Customization of multitenant SaaS solutions is usually not possible as a large number of users have to share the same application instance. However, customization of single tenant SaaS is fairly easy if the app allows it. On-premises solutions offer more flexibility in this regard and allow enterprises to customize almost everything. Better customization also relates to more control over how the information is processed, stored and presented, which is not something most SaaS vendor provides details about.
Maintenance and Support
SaaS requires very little to no IT dependency for app maintenance and support, which is mostly limited to validation review and customization. Since the provider takes the responsibility to ensure availability, security and disaster recovery, businesses don’t have to worry about the IT stuff. However, businesses have to trust the service provider with processing valuable corporate data.
As far as on-premises solutions are concerned, enterprises themselves are responsible for everything, including deployment and maintenance of the software. The internal IT staff also has to ensure availability, but in return, businesses get complete control over their data and a much better sense of ownership.
SaaS solutions can easily be scaled according to growing business needs, while they can also be scaled down to minimize wastage of resources. On-premises solutions require long-term planning for scaling and are often not the best solution for growing businesses as the IT staff has to constantly struggle in the upgrade loop.
On-premises upgrades are often costly and time-consuming, while the IT staff own the responsibility to plan, deploy and validate upgrades. SaaS upgrades are easier, iterative and require little involvement of the internal IT staff.

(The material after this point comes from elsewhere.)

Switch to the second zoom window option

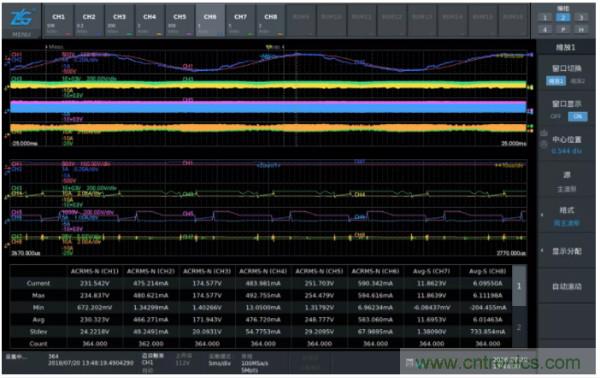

Security and Regulatory Compliance
On-premises solutions require additional time and resources for high-level security. High-end SaaS providers offer top-notch security and take care of supervision of the servers and network. The providers provide baseline validation for user review and enforcing regulatory requirements is fairly straight forward. In the case of on-premises solutions, the internal IT staff is responsible for validation and enforcement of the regulatory requirements. But since they have complete control over the environment, enforcing regulatory requirements is comparatively easier.
SaaS has many advantages over on-premises solutions, including low upfront costs, scalability and little participation from the internal IT staff. However, the cloud-computing technology might not be the best option for businesses that want complete control over their information and plan on deeply customizing the software. In addition to large enterprises, SaaS also works well for small and medium businesses that do not have large sums of money to invest in IT infrastructure and IT staff for maintenance and support. SaaS allows them to scale as they grow and frees them from the worries of having to manage everything manually.